Chromatin environment is associated with the relationship between 22G-RNA levels and TE expression

22G-RNAs interact with chromatin-modifying factors to control expression of TEs [43]. piRNA-mediated silencing has been directly linked to the generation of H3K9me2/3-marked nucleosomes (“classical heterochromatin”), and this has been proposed to be important for transcriptional silencing induced by piRNAs [13, 14, 43, 54]. Additionally, it is becoming clear that a large proportion of the autosomal DNA in C. elegans can be divided into two categories. “Active” domains, containing H3K36me3, contain genes that are expressed in the germline and broadly expressed across somatic tissue. “Regulated” domains hold H3K27me3-marked nucleosomes and contain genes that are silent in the germline with restricted expression in specific tissues or developmental stages [55,56,57]. These domains are largely stable through development, including in the adult germline [55, 58]. These chromatin domains are not found on the X chromosome, which has instead an alternative configuration of chromatin enriched in H4K20 mono-methylation and H3K27 methylation due to the activity of the dosage compensation complex [59]. We examined the influence of these types of chromatin on the response of TEs to mutation accumulation.

TEs on the X chromosome showed no difference in expression between N.1 lines and N.100 lines (Additional File 1: Fig. S4A, S4B). There was also no significant difference in TE expression across population size in autosomal regulated domains, classical heterochromatin or active domains (Benjamini-Hochberg corrected p value q > 0.1; Fig. 6a–c). The rare examples of N.1 lines showing significantly higher expression of TEs in classical heterochromatin corresponded to lines in which Tc1 reactivation occurred, consistent with enrichment of Tc1 elements within these regions [43]. However, TEs in active domains had significantly higher expression in the N.1 than all N > 1 lines together (Wilcoxon unpaired test, p = 0.02).

We next examined 22G-RNAs mapping to TEs across different chromatin domains. TEs in H3K27me3-enriched autosomal regulated domains showed significantly (Benjamini-Hochberg corrected p value q < 0.1) increased levels of 22G-RNAs as population size decreased (Jh Benjamini-Hochberg adjusted p value q = 0.06; LR, q = 0.06). TEs in classical heterochromatin also showed significantly increased levels (Jh, q = 0.06; LR, q = 0.10). However, in active domains, there was no significant change in 22G-RNA levels (Fig. 6d–f). Thus, increased 22G-RNAs occur predominantly in TEs within silent autosomal chromatin, marked by either H3K27me3 or H3K9me3.

» **DATASET**
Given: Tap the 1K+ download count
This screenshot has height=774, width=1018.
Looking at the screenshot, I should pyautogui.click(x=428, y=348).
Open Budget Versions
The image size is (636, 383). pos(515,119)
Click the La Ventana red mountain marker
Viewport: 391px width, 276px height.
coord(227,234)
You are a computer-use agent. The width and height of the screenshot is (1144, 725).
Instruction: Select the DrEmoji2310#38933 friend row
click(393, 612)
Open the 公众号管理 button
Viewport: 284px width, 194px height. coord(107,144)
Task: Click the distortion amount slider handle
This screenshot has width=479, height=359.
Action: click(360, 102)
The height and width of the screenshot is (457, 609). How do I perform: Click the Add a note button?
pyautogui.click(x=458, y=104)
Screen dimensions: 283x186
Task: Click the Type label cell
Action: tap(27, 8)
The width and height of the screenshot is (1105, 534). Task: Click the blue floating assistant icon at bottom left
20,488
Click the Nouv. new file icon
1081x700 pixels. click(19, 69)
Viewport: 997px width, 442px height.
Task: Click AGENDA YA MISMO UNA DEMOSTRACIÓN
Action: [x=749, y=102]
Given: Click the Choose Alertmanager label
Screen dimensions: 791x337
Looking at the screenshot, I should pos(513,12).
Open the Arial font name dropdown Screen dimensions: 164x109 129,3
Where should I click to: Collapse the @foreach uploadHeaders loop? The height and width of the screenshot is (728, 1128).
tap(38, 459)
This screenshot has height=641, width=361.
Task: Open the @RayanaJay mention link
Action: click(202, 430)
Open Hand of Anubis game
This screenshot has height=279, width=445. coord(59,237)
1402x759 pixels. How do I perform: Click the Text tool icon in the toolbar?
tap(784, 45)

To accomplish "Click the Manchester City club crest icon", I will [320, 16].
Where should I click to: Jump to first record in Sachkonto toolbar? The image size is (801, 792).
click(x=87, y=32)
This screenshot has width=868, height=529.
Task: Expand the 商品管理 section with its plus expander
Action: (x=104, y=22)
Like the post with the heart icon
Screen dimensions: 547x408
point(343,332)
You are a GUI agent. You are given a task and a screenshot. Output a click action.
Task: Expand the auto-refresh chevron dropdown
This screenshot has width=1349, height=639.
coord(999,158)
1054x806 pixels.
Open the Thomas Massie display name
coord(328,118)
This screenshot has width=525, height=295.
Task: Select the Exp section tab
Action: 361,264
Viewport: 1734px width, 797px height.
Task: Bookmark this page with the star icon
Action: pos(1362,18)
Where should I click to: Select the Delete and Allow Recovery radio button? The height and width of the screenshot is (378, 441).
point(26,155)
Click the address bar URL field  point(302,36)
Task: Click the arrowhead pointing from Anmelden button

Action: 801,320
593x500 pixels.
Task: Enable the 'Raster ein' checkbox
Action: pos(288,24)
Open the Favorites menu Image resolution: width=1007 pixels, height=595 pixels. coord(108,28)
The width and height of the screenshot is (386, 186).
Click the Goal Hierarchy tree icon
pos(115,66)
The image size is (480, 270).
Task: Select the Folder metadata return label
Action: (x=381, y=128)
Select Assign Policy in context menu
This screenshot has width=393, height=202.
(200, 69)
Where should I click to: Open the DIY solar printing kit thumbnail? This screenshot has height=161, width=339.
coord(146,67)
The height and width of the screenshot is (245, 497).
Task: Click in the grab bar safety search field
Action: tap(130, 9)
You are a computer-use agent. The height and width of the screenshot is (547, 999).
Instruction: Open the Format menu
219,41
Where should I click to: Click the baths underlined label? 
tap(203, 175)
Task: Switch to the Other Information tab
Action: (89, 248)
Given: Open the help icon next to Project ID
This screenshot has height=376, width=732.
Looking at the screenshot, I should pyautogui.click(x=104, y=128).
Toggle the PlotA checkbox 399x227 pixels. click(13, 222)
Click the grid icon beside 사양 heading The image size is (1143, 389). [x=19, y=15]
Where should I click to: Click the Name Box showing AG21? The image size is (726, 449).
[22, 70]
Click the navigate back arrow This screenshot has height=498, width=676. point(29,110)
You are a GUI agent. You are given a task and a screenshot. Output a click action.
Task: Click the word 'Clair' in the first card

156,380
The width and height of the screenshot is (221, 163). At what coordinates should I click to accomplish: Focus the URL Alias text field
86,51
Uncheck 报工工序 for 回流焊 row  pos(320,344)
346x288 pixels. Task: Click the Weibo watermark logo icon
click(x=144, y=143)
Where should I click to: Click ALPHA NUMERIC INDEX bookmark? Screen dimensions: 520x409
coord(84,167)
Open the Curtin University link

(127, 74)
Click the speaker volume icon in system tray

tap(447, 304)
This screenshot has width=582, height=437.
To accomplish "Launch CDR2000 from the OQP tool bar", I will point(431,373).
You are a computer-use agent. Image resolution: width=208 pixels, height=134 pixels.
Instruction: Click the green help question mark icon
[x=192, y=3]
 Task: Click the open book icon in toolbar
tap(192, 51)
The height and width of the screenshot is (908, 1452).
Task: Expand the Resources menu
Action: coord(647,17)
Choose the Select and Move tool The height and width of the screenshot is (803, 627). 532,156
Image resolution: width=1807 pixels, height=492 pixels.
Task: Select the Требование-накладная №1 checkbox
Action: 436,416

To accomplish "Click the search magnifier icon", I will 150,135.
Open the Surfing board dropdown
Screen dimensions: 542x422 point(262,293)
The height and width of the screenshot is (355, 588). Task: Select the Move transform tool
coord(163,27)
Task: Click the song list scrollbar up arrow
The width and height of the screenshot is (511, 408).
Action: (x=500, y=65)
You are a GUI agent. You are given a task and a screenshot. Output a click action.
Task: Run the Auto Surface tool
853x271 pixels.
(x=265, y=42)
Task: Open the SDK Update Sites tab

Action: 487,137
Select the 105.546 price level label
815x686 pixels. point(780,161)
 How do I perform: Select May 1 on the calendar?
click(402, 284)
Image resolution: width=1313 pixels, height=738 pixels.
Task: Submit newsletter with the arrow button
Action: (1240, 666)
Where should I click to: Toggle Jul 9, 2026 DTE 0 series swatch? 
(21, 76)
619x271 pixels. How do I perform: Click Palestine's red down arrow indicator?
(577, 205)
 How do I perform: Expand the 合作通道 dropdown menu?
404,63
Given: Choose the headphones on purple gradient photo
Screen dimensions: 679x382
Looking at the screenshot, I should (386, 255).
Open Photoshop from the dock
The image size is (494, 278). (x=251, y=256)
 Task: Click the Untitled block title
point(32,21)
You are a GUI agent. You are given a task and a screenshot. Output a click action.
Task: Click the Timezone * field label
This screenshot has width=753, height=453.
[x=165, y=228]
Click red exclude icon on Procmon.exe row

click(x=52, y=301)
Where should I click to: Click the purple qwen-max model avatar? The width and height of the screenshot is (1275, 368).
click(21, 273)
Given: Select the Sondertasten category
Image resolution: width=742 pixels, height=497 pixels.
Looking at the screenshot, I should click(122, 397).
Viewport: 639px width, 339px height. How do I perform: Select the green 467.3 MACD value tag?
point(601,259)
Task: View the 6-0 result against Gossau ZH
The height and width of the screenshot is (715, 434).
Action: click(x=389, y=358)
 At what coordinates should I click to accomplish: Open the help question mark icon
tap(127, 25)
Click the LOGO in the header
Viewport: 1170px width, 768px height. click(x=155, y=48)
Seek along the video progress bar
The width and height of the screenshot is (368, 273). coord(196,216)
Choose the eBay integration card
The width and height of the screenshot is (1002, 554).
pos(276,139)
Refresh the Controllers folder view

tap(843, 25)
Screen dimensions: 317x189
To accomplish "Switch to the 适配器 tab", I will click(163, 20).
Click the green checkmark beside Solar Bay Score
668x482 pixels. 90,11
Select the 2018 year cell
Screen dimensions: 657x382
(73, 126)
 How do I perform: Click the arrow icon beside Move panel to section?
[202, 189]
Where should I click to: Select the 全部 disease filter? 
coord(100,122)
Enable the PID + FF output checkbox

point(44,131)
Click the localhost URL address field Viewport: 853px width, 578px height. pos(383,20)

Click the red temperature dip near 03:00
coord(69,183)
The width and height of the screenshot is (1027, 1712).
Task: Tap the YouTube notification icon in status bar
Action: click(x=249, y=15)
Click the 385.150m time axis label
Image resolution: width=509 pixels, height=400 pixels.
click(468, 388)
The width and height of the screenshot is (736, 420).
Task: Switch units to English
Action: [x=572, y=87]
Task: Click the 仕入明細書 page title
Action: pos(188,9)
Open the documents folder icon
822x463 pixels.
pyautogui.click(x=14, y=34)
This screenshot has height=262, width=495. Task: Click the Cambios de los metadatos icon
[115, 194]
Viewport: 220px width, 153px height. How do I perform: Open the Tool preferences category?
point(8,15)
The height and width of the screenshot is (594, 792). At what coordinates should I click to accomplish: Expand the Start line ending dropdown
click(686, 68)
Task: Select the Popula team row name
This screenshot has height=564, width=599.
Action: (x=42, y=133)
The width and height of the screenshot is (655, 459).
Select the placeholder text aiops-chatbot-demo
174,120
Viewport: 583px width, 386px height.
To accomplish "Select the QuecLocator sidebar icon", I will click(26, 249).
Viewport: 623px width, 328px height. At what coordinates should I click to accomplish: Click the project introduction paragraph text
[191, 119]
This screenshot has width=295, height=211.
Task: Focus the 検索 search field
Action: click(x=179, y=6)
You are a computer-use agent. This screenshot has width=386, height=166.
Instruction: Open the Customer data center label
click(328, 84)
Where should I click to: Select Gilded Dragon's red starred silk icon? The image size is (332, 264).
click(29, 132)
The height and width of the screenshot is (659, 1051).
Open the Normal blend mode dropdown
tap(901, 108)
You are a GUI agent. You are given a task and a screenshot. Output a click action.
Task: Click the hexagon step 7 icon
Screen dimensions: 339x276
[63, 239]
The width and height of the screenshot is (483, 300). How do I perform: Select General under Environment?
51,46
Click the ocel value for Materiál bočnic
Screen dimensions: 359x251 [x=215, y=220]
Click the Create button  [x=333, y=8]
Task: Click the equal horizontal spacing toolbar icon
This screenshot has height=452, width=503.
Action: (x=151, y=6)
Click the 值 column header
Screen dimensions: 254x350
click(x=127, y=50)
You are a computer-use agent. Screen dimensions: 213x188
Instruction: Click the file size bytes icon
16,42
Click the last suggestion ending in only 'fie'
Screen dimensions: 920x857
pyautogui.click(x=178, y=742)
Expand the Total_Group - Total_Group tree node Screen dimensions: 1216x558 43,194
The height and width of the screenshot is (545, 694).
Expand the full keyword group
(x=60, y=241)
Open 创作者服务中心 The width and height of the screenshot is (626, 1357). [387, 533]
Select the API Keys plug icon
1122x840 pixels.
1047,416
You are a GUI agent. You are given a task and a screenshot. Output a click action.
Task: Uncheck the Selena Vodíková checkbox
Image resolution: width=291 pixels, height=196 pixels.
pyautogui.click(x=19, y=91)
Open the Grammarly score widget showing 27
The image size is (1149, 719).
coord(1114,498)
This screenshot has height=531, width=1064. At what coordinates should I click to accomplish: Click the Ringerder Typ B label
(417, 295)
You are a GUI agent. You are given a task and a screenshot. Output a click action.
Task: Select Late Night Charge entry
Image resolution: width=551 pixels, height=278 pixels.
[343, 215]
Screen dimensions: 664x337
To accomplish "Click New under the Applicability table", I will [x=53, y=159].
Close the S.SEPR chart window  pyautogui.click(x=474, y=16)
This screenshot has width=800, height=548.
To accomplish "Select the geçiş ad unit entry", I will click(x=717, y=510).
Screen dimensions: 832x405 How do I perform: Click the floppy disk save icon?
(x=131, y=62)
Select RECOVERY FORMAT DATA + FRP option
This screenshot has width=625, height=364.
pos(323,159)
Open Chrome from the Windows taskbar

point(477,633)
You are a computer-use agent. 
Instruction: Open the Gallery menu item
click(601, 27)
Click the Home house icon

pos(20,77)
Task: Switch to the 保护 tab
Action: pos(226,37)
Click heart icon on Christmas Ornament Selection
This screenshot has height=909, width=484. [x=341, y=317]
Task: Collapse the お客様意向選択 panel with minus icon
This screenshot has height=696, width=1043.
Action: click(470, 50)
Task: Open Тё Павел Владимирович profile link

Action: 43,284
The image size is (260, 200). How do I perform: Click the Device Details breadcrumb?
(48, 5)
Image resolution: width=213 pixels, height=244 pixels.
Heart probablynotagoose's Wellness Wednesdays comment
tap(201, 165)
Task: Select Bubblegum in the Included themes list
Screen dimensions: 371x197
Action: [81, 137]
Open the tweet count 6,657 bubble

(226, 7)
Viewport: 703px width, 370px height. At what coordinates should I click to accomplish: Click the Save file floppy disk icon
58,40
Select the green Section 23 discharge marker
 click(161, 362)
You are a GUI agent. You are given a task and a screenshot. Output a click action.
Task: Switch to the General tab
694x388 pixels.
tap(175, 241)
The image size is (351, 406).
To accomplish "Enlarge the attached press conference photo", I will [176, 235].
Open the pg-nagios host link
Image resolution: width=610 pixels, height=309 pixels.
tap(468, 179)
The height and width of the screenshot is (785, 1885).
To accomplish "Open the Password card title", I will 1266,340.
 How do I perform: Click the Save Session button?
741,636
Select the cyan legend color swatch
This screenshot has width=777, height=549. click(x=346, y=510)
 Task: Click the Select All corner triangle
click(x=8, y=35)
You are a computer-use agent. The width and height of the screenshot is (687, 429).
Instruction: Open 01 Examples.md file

» **EXERCISE SET**
**a.** In the passage on chromatin and TE expression, which histone mark is contained in the "active" domains?
**b.** Please carry on the passage on chromatin and TE expression, picking up after its final sentence.

» **RESPONSES TO THE EXERCISE**
**a.** H3K36me3

**b.**
AT-rich sequences in TEs reduce the generation of 22G-RNAs

A recent study has demonstrated that silencing of both transgenes and endogenous genes by 22G-RNAs is inhibited by a high content of periodic repeats of AT-rich sequences, known as PATCs [60]. We tested how PATC density within TEs was associated with changes in their expression under reduced selection. High PATC density corresponded to significant (Benjamini-Hochberg adjusted p value q < 0.1) reactivation of TEs (Jh, q = 0.04; LR, q = 0.04) whereas TEs with low PATC density did not show an increase in expression (Fig. 7a). Contrastingly, only TEs with low PATC density showed significantly increased 22G-RNAs in N.1 lines relative to N.10 and N.100 (Jh, q = 0.08; LR, q = 0.04; Fig. 7b). Importantly, this effect was specific to PATC sequences as GC-content alone had no significant effect on either TE expression or small RNA generation (Additional File 1: Fig. S5A, S5B). We conclude that low PATC density is required for 22G-RNA generation, which may be required to restrain TE activation. We tested whether the chromatin environment modulated the effect of PATC sequences on TE reactivation in MA lines. Importantly, PATC content was similar in TEs across active, classic heterochromatin and regulated domains (Additional File 1: Fig. S5C). 22G-RNAs were significantly increased in low PATC regions within regulated domains (Jh, q = 0.06; LR, q = 0.03) and classical heterochromatin domains (Jh, q = 0.12; LR, q = 0.08) but not in active domains (Fig. 7c, d). In contrast, there were no significant changes in 22G-RNA levels in high PATC regions within these domains (Fig. 7c, d). Thus, the generation of increased 22G-RNAs against TEs in MA lines is associated with both low PATC content and autosomal H3K27me3 “regulated” and classical H3K9me3-enriched heterochromatin environments.

Discussion

Our analysis of how the interplay between TE expression and TE silencing factors changes over 409 generations at small population sizes provides the first clear view of how TE expression diverges under reduced selection in animals. Additionally, a closer analysis of how TE control mechanisms are affected in the MA lines offers new insight into the fundamental mechanisms of TE silencing in C. elegans, underlining the ability of experimental evolutionary studies to derive fundamental molecular insights. Here, we discuss each of these aspects of our work in turn.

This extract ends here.